I loved the first book of the series, « My Lady Jane », an imaginative read, endearing and effortlessly funny.

This second book wasn’t quite up to my expectations. This off-handedly re-writing of Jane Eyre didn’t work much for me. In a way it was fun to compare the two stories (however I wonder how someone not totally familiar with « Jane Eyre » may really enjoy this one); on the other hand I was frequently pondering about the possibility that the authors’ didn’t like much the original novel (if funny, I for myself didn’t always enjoyed the twistings of a long time favourite book).

The ghost story was good and the reason I read this book with interest, even if I wasn’t always convinced by the characters and the jolly atmosphere.

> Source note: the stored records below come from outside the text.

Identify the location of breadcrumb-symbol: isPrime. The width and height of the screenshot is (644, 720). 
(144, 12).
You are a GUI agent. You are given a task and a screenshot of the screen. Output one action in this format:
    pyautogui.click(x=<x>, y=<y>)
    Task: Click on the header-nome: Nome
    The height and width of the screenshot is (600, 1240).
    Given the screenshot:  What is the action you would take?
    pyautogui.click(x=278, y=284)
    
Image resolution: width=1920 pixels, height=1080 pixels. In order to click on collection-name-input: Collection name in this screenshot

The idea of a « real » story including Charlotte Brontë as an intimate friend of Jane Eyre was clever and could have been really enjoyable.

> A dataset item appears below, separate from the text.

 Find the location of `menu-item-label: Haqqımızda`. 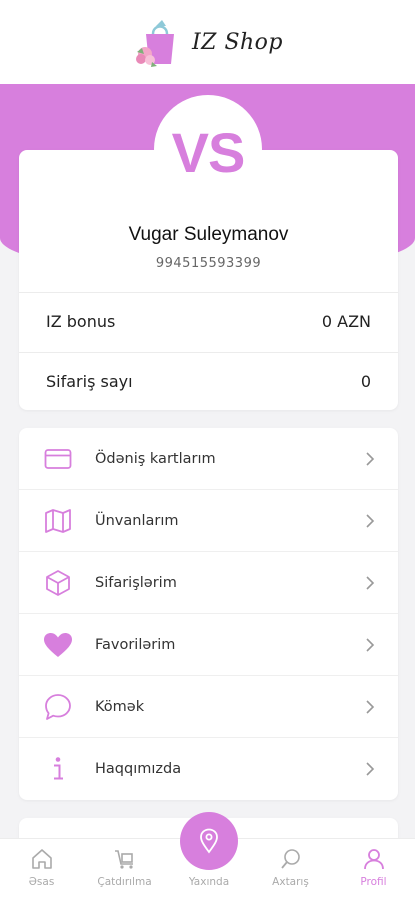

menu-item-label: Haqqımızda is located at coordinates (138, 769).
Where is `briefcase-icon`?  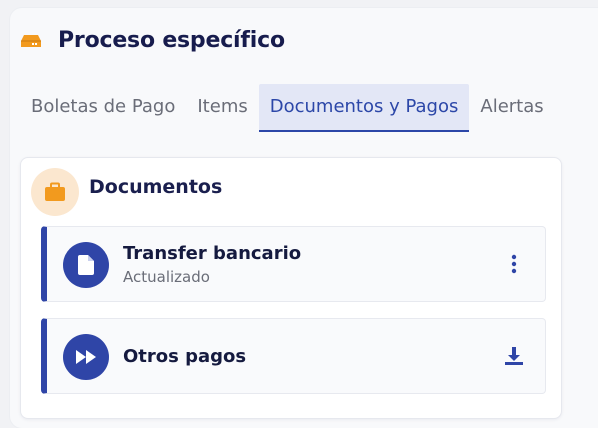
briefcase-icon is located at coordinates (55, 192).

Alas the story takes too much pains to be funny. The main distortion is made by adding new characters to the story, which was okay for me, but also by radically changing all the original characters’ personalities (even Charlotte Brontë’s, who’s suddenly a Jane Austen fan and Darcy’s groupie which is wrong and rather silly, especially knowing that Charlotte Brontë didn’t care for Jane Austen’s books). Jane is a petulant shallow young girl (Charlotte is the real heroin here), Rochester a caricature without any charm, Adèle a well loved child and not the poor superficial orphan despised by Rochester and all his clique. Miss Temple is just a so nice young woman. But the worst is certainly Helen: Helen Burn is a fundamentally important person  for Jane Eyre, a strong character, a sadly wise young girl, who embrace her fate with fatality and piety. Here, Helen is Jane’s side-kick, a very modern voice, supposed to be very funny. She is, sometimes, but not always, and I just couldn’t stomach the desecration. Charlotte’s character is stereotypical and rather antipathic.

Maybe « Jane Eyre » is too serious and intense a story to being making fun of? Or maybe I just couldn’t bear to see such an elegant story ransacked for fun? Or maybe the book wasn’t fun and clever enough…

In the end I had the vivid impression of an amateurish troupe of middle school kids making fun of a classic, repeating the same jokes on a loop, like saying that Jane is plain, Rochester too old for her, Charlotte short-sighted, her brother ackwark and foolish, and so on.

I’m still looking forward the next book, but if the fourth Jane is by chance Pride and Prejudice’s Jane… BEWARE!!